==== QUOTED PASSAGE
# MTL tip



## Ruwaid (30/9/16)

Howzit gents

Please excuse me if this aint the right section but I have been reading the tips and tricks section and read through the tips on quitting smoking.

A very nice thread and something that I came across is that in order to give up smoking and take on vaping full time, you need to (most people at least) simulate smoking as closely as possible ie. times, habits, taste, throat hit etc.

According to the thread...one of the best ways to get that throat hit is to: get higher PG flavours, try menthol flavours and use a tank that supplies a good MTL experience.

My question is, as I already have a brand new SMOK TFV8, is there any MTL adaptors or mouth pieces that can be bought for the tank? As the few puffs i had from using the tank and a friend's mod had a more device to lung hit and it didnt really stop my craving for smoking...tho, i have not been trying hard enough and hoping to do so when i buy a mod soon.

Thank you guys


----------



## Ruwaid (30/9/16)

Sorry guys, forgot to mention...a tip like the Aspire Nautilus but to suit the SMOK TFV8 tank?


----------



## Silver (30/9/16)

Hi @Ruwaid 

I don't have the TFV8 tank so I may be wrong - but my impression is that it is a tank suited to much higher power and lung hits.

For mouth to lung vaping one generally needs far less power because you have less airflow and if you have too much power on a mouth to lung device it generally gets too hot and doesnt work well.

You can try closing down the airflow on the TFV8 if that is possible and try getting a drip tip with a smaller opening - and then vape on it with the highest ohm coils available at a lowish power - but I do not know if that will work - my guess is it will be far from ideal.

Maybe someone else with the TFV8 can comment

Reactions: Agree 2


----------



## Andre (30/9/16)

I doubt it very much. That tank is made for clouds and direct to lung. Don't think anything you do will be able to convert it to MTL.

Reactions: Agree 1


----------



## Ruwaid (30/9/16)

Thank you @Silver Appreciate the feedback bud. I do have an Anyvape 80w VMW Sub Ohm mod that I havent even used yet and maybe that would work if I choose a smaller tank that requires low power to provide MTL experience.

Closing off the airflow on the cloud beast could work tho I havent tried. And yes, the cloud beats comes with a 510 RBA drip tip adaptor so I could try a smaller tip.


----------



## Ruwaid (30/9/16)

Thank you @Andre then a new tank might need to be in the pipeline for my usual smoke cravings and the cloud beast for just that 
Anyone suggest a SMOK TFV4 tank to provide a MTL experience as I heard it has some adaptor and I know of a friend that has one for sale.


----------



## Boktiet (30/9/16)

Best solution I would suggest is to get a 'cheaper' MTL tank and use that when the craving hits and the Beast when you don't crave anymore...
A Nautilus X has helped me kick the stinkies for good...

Reactions: Like 2 | Agree 1


----------



## BumbleBee (30/9/16)

I would look at the Nautilus X or the Kangertech Pangu, the SubTank Mini or TopTank will also work with the higher resistance coils.

Reactions: Like 1 | Agree 1


----------



## Andre (30/9/16)

Good suggestions for MTL tanks above. And do get a higher mg nic to get the most out of MTL.

Reactions: Agree 4


----------



## Ruwaid (30/9/16)
========
==== GIVEN DATA
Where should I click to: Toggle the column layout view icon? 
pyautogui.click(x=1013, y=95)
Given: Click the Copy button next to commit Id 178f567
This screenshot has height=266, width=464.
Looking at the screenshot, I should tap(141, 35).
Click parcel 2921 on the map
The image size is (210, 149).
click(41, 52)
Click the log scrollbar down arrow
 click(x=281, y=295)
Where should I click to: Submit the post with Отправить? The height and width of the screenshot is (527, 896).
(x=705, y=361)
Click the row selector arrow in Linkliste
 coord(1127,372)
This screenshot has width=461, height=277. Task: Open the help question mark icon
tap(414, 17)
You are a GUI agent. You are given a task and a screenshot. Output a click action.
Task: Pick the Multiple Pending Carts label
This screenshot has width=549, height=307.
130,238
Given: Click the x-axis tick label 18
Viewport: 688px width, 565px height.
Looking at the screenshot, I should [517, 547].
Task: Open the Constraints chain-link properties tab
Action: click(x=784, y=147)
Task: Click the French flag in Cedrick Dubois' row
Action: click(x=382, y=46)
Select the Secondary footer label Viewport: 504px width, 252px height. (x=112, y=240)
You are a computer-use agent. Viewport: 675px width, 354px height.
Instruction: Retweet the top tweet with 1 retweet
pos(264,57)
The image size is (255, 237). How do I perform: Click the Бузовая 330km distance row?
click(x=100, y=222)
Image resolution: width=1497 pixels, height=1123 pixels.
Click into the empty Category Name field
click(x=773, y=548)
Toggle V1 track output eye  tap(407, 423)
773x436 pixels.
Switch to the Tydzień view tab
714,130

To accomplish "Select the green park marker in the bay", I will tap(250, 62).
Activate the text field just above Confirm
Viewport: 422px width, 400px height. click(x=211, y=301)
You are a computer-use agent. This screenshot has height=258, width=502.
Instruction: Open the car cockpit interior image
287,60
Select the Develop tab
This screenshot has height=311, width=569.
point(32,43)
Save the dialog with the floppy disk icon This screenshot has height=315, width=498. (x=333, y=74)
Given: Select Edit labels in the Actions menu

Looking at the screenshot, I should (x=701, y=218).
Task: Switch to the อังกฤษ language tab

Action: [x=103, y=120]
========
GIVEN REQUEST —
Copy the passage of the vaping forum thread from "Closing off the" to "a smaller tip.". You can set the items aside; nothing here depends on them.

CORRECT ANSWER —
Closing off the airflow on the cloud beast could work tho I havent tried. And yes, the cloud beats comes with a 510 RBA drip tip adaptor so I could try a smaller tip.